Lisa. Um, your thoughts are really dense and , uh, there's lots of very interesting material. And we could go on for an hour. We can feel the, the experience and the , you know, the background.

Lisa:

I mean, something that I do come up against time and time again, which is why I actually feel driven to get more involved with the Intersection Group is, you know, if I do look at the Intersection Group and the facets, you know, from identity, to organizational model, to architecture, I feel they really are turning the dial up on the broader ecosystem, more systems thinking, more how our entire ecosystem comes together, not just the IT pushing out.

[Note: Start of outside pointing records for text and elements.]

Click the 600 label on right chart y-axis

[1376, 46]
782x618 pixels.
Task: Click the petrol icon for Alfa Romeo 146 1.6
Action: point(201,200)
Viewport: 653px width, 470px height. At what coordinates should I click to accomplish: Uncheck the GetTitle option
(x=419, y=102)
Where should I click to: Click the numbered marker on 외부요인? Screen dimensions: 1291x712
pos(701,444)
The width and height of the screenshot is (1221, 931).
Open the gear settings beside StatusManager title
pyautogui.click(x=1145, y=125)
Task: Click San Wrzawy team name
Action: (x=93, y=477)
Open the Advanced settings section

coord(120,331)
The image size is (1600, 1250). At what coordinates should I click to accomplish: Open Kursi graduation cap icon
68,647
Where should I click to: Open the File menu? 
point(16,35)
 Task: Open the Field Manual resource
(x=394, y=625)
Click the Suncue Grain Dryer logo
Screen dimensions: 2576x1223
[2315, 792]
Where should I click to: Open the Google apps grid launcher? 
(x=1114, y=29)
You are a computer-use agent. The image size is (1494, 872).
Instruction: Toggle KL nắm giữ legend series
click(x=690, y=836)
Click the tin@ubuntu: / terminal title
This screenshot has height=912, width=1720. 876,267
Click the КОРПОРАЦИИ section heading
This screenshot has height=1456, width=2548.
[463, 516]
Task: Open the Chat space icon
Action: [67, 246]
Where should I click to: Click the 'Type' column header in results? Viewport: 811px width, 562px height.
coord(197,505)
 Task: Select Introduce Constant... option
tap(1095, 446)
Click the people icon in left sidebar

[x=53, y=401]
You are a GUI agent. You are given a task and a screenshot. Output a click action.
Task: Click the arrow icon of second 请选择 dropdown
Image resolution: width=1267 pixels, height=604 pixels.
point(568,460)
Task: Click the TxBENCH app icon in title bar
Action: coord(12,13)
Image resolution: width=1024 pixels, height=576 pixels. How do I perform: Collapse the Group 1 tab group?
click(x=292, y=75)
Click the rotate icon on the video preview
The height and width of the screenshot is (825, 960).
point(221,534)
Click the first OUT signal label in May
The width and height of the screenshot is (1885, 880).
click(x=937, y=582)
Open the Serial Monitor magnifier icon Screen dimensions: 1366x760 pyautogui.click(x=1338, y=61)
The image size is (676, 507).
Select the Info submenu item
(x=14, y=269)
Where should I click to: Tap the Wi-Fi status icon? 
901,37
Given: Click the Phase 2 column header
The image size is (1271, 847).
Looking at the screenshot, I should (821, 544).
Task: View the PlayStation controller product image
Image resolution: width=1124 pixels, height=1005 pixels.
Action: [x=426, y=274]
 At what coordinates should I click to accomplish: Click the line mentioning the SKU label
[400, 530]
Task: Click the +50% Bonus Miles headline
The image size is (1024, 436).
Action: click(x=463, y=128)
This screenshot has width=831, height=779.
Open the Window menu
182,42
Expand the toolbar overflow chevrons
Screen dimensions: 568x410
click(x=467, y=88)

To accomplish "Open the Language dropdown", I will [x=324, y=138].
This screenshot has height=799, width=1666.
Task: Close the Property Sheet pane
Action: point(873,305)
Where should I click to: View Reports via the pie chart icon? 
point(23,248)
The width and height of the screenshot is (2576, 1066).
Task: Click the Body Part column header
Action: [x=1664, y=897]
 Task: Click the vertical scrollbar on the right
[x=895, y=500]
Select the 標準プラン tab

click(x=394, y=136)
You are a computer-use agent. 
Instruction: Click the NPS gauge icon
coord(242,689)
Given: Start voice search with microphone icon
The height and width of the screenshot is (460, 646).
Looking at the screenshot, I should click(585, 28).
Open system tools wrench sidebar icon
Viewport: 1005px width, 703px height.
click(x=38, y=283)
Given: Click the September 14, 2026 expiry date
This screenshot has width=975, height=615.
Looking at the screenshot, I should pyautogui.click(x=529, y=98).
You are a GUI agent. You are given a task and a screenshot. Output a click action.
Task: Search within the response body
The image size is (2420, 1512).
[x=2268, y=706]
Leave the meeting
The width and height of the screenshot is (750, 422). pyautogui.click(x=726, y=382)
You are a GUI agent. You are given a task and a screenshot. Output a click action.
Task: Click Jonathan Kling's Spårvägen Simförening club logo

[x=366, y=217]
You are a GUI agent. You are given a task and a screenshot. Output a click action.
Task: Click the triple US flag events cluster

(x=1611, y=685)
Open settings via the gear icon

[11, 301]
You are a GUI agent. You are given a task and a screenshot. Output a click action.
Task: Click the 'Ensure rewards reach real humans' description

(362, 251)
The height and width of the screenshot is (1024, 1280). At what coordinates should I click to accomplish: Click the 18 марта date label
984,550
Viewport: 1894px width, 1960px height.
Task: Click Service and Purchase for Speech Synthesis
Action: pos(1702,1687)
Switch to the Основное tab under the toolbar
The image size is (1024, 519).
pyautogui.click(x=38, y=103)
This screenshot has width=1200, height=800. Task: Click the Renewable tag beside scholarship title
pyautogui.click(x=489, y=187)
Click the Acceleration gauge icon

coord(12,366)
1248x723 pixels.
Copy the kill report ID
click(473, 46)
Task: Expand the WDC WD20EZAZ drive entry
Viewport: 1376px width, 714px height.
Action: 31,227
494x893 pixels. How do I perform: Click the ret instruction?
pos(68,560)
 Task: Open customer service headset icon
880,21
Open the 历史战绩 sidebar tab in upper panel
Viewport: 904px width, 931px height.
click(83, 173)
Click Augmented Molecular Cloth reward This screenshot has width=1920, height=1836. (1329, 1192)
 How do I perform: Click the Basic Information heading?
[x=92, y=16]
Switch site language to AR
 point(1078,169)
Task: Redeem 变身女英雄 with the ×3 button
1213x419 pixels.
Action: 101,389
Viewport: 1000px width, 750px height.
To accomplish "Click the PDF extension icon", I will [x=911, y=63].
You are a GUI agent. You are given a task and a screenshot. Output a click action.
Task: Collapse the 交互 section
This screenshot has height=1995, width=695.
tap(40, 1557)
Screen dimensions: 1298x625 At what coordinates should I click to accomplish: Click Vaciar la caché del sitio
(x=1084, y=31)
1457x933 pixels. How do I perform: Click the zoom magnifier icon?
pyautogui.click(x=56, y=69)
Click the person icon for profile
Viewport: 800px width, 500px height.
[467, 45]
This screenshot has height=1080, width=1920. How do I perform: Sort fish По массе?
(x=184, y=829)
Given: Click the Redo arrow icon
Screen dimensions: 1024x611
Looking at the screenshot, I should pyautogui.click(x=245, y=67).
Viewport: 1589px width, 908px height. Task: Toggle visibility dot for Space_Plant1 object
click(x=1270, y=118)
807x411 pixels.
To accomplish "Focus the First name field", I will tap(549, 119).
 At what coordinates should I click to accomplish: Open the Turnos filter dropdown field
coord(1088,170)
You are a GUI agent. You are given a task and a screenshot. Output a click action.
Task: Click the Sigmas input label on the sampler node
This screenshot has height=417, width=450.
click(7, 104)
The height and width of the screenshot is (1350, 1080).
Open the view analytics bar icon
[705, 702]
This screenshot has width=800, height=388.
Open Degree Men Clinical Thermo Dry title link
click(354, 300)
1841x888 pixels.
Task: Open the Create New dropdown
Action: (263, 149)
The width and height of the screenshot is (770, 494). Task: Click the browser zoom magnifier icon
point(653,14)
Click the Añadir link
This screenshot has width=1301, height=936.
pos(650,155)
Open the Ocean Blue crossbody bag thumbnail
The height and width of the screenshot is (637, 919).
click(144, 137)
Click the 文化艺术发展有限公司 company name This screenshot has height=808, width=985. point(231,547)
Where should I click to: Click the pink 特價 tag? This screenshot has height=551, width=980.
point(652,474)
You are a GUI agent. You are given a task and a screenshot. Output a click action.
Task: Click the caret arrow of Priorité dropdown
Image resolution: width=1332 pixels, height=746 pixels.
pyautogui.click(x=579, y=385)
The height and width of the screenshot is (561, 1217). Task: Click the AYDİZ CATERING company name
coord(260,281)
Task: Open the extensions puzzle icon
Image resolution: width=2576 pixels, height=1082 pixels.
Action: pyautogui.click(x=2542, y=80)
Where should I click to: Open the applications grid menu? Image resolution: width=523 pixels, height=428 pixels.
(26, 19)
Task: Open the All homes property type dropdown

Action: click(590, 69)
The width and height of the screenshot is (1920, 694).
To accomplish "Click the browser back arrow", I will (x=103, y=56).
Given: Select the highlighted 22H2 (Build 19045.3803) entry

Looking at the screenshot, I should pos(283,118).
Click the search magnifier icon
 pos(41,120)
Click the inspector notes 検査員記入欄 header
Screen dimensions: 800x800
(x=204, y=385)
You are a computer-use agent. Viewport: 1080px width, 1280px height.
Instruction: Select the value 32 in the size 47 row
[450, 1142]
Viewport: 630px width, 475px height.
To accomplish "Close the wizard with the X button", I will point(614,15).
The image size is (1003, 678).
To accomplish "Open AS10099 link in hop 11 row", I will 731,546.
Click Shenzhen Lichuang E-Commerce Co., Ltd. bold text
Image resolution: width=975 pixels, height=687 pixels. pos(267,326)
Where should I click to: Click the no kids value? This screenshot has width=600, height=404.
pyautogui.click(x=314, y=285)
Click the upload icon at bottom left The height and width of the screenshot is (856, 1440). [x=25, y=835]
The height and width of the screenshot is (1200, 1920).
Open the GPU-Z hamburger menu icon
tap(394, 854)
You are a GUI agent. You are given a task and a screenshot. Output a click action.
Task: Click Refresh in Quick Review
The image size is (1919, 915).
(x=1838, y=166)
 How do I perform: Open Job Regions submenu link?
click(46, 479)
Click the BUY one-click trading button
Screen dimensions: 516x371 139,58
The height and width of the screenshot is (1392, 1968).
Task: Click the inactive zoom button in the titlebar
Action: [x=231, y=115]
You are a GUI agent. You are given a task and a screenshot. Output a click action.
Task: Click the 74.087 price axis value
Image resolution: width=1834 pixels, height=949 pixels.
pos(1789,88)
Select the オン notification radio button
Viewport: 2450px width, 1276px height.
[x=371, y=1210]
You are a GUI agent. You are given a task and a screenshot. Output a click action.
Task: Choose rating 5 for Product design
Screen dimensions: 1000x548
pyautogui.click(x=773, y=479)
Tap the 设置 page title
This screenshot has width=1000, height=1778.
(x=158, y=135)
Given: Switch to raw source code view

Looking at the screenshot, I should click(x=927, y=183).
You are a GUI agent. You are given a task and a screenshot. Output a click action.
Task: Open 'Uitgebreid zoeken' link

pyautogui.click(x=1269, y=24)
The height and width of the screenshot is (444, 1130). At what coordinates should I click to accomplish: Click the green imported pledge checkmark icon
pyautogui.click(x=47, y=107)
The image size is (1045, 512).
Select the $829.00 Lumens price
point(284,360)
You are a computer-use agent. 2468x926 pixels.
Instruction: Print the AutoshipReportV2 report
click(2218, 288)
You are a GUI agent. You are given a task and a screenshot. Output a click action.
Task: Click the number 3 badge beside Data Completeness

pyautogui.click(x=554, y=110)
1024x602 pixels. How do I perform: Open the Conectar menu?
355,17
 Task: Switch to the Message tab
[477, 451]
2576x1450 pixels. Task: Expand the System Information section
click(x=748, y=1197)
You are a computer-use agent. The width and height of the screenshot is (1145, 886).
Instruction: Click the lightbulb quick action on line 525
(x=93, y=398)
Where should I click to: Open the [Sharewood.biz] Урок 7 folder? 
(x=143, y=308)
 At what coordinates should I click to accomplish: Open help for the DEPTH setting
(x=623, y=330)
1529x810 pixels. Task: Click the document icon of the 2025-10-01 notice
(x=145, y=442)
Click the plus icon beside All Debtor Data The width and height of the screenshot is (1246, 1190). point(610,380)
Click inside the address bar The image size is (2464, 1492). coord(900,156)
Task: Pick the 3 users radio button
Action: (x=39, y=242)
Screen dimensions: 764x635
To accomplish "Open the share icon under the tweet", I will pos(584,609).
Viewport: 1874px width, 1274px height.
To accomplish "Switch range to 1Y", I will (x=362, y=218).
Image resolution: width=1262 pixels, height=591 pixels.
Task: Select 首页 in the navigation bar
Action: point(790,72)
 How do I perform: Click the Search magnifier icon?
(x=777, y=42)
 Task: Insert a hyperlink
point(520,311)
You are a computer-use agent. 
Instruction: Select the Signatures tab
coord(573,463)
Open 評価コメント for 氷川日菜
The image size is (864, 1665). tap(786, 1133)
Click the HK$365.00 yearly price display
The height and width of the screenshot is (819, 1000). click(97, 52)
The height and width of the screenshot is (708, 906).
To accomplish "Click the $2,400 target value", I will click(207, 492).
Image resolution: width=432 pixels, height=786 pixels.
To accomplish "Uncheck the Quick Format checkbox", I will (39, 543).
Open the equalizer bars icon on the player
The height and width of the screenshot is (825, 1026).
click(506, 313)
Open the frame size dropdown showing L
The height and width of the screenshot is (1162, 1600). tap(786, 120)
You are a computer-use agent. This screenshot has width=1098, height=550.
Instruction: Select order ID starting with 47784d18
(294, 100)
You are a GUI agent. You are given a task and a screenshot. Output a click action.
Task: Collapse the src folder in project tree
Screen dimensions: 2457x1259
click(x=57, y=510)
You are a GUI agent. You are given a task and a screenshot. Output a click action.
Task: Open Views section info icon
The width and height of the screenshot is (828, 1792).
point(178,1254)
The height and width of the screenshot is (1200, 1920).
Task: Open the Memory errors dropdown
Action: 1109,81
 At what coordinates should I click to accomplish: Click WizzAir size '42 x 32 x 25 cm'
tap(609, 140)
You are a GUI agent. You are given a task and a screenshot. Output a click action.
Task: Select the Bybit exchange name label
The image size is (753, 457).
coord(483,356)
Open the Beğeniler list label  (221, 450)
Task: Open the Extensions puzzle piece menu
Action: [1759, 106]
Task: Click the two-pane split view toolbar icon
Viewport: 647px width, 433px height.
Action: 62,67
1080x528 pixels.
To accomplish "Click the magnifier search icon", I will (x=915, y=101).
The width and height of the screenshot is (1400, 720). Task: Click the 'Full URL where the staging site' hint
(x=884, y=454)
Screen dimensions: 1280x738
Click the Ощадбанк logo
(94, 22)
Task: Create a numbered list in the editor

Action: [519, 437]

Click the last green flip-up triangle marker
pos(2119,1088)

Um , so that really resonates with me the Intersection Group and what they're driving. And then in the last two to three years, I have got a lot closer to design thinking. And you know, that is about those journey maps and the pain points. And then I have reflected on all of the programs I've been involved with. We're talking multi-millions over many years involving 200 people, day in, day out, sweating, tears and blood over getting a system in. And then seeing it go live and probably being a bit disappointed to the difference it actually made when it actually moved into that operational space and seeing how business teams not resisted using it, but , but weren't able to get the most out of all the thought they'd gone into functionality and wire frame designs. And I think there's just a thread there that we need to keep things a lot more simple and not get too carried away with the tech. And I wonder whether, you know, this multidiscipline teams coming together is, is the way forward. But that's a fundamental business change, not, not really an IT change. It's you standing up your entire business model based on that belief that you're gonna continually change and continually make use of tech, but in a different way to how you it today . I think we are... I think the 2020s are gonna be a major radical change for IT. I know every decade is different. Um, but this very much feels like we are heading into another era of it delivery. And the web is, you know, 20 years old now. So, you know, it's just, it is fascinating. It's fascinating. But many of the CIOs I come across they're , they're so tech , you know, they're talking about the cloud, or they're talking about security, they're talking about infrastructure, they're talking about data design. I get a bit bored of those conversations. I'm more interested in business models and customer journeys and an analysis. So I'm not surprised this has been slightly different to maybe your other conversations.

R.M.:

Thank you, Lisa Woodall for this very interesting interview and very interesting answers that you've given. And hopefully we can talk another time.

Lisa:

I'd love to Marc. Great to meet you and look forward to talking to you in the future.